How do humanoid robots mimic human fine motor skills, such as grasping an egg?

Lukas Neuschäfer-Hölzenbecher
Lukas Neuschäfer-Hölzenbecher
PhD student in human-robot interaction

Haha, that's an excellent question! Grasping an egg can be considered a major "graduation exam" for humanoid robots. It's far more complex than simply reaching out and grabbing it. Behind it lies a whole set of very sophisticated "human-mimicking" technologies.

Let me break it down for you, and you'll understand. It's actually quite similar to how humans grasp objects, involving three steps: See, Think, Do.

Step 1: "See" – I don't just see, I understand what I'm seeing.

First, the robot needs to "see" the egg. But its "seeing" isn't as simple as us taking a photo with a phone.

  • 3D Vision: Robots are usually equipped with more than one camera, especially "depth cameras." These are powerful; they can, like human eyes, determine the distance, size, and shape of an object, building a 3D model of the egg in its "brain." It knows it's an ellipsoid, how long and wide it is, and where it's located on the table.

So, in its first step, it knows: "Okay, there's an oval object about 5 cm tall, 15 cm in front of me."

Step 2: "Think" – Formulating a perfect "egg-grasping" plan.

After seeing the egg, the robot's "brain" (its control computer and AI algorithms) starts calculating frantically. This is the most crucial step.

  • Finding Solutions in the "Knowledge Base": A mature robot has a vast "grasping posture library" in its "brain." Just like humans, we know to cup our hands around a glass and pinch a book with our fingers. Robots are also "taught"; they've seen millions of images of different objects and grasping methods. When it identifies an "egg," it immediately retrieves the most suitable egg-grasping solution from its knowledge base – for example, using three or four fingers to gently encircle the "waist" of the egg, rather than clenching it like a rock.

  • Simulated Practice: Sometimes, for unfamiliar objects, it can even perform thousands of "simulated grasps" in a virtual world to find the optimal angle and force before executing it in reality. This is like a surgeon practicing repeatedly on a model before an operation.

So, in this step, it has thought it through: "Alright, I'll use a 'three-finger embrace' grip. My fingers need to be at this angle, and approaching from this direction will be the most stable."

Step 3: "Do" – Gentle execution, with constant sensing.

This is the final step, and it's where the "hand's" own skill is truly tested.

  • A "Dexterous Hand": Robot hands are no longer cold, hard claws. High-end humanoid robot hands have a dozen or even more independent "joints" (professionally called "degrees of freedom"), controlled by very precise miniature motors and transmission mechanisms (some even mimic human tendons, using cables to pull), allowing their fingers to perform very flexible movements.
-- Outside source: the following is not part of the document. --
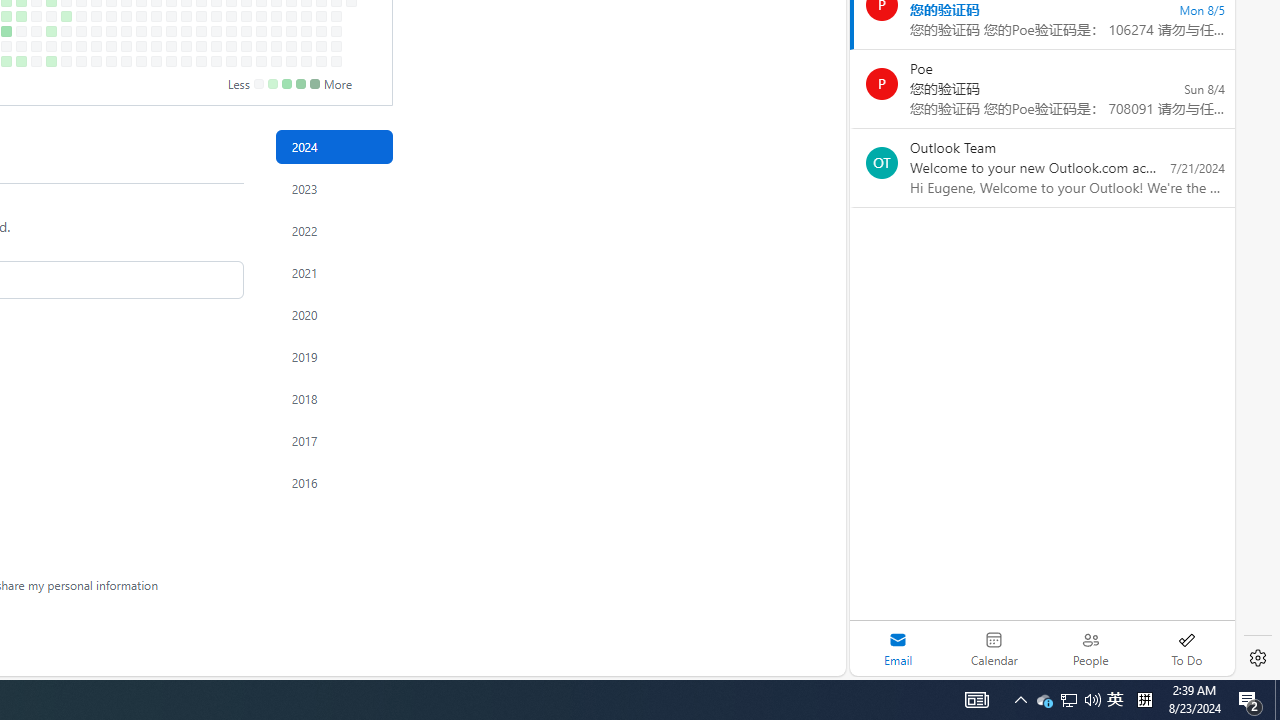 The image size is (1280, 720). I want to click on 'Calendar. Date today is 22', so click(994, 648).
  • The Most Important "Tactile Sense": This is the key to grasping an egg! The robot's fingertips are covered with various "tactile sensors." To put it simply, it's like its "skin."
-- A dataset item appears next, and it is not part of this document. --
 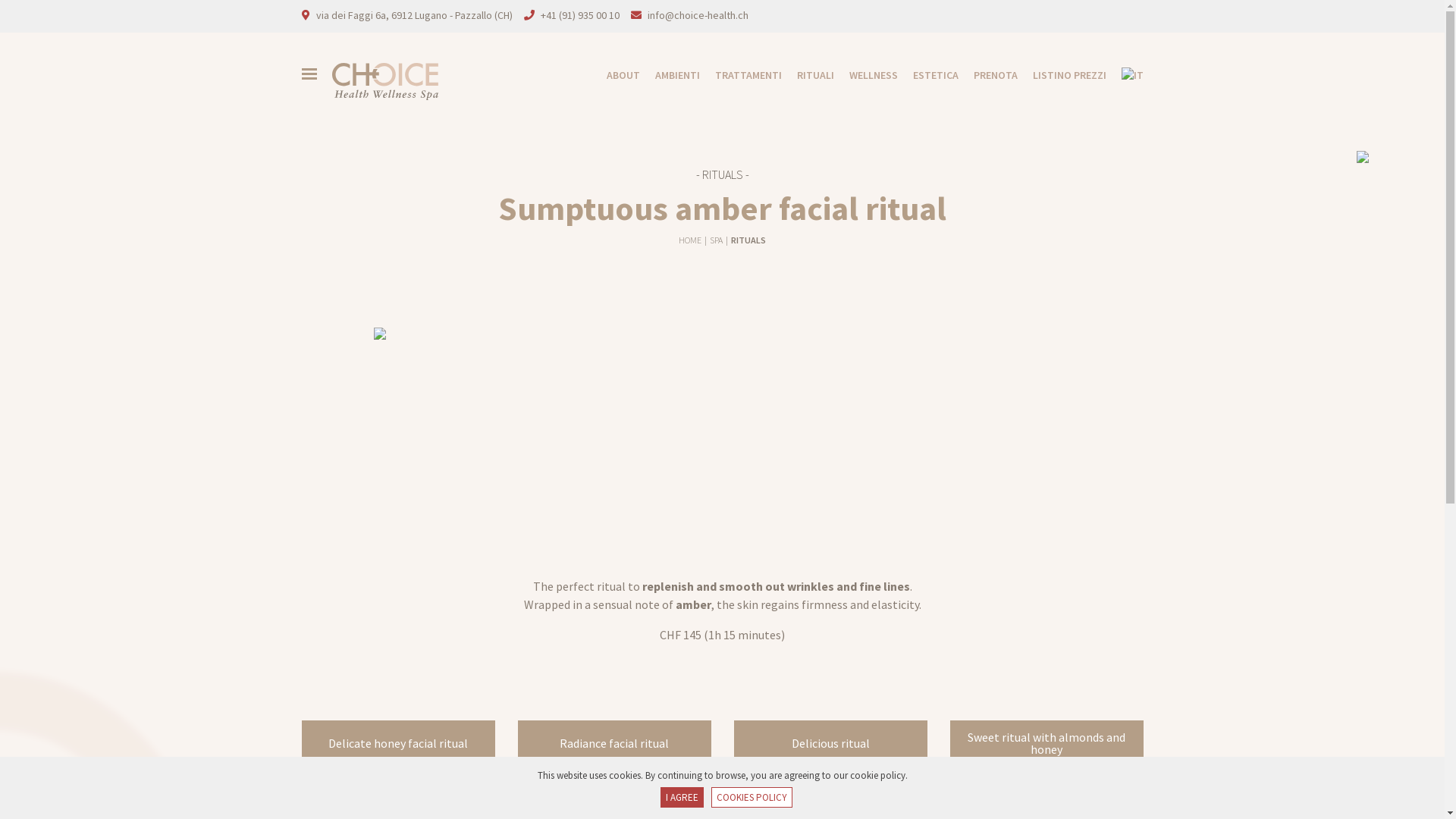 I want to click on 'I AGREE', so click(x=680, y=797).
    • Pressure Sensors: The moment a finger touches the egg, the sensors immediately tell the "brain": "Contact! Contact!" Then, as the fingers slowly close, the sensors continuously report the pressure value: "Now it's 0.5 Newtons... 0.8 Newtons... 1.0 Newtons..." The brain has already set a maximum pressure limit for grasping an egg, say 1.2 Newtons (for example); exceeding this value would crush the egg. So, it controls the force to be just right.
    • Sliding Sensors: If, while lifting, it feels the egg slightly slipping due to gravity, the fingertip sensors can detect these tiny changes in friction. It will then immediately increase the force slightly to prevent it from dropping.

Summarizing the entire egg-grasping process:

So, the robot's entire egg-grasping process is like a perfectly coordinated performance:

  1. Eyes (depth camera) say: "Report to brain, an egg has been found, 3D coordinates and dimensions sent!"
  2. Brain (AI algorithm) says: "Received! This is a fragile item, activate 'gentle egg-grasping' protocol. Hand, prepare, target pressure 1.0 Newton."
  3. Hand (robotic hand) says: "Understood! Moving to optimal position, beginning to close fingers."
  4. Skin (tactile sensors) says: "Contact made! Pressure 0.5 N... 0.7 N... 0.9 N... 1.0 N! Pressure stable!"
  5. Brain says: "Excellent, maintain this force, lift it up."

As you can see, this is not a simple "grasping" action at all, but a complete "vision-thought-tactile-feedback" closed loop. It acts, senses, and adjusts simultaneously, which is the true secret behind its ability to perform such delicate human-like movements. In essence, it's the perfect integration of hardware (hands and sensors) and software (AI brain).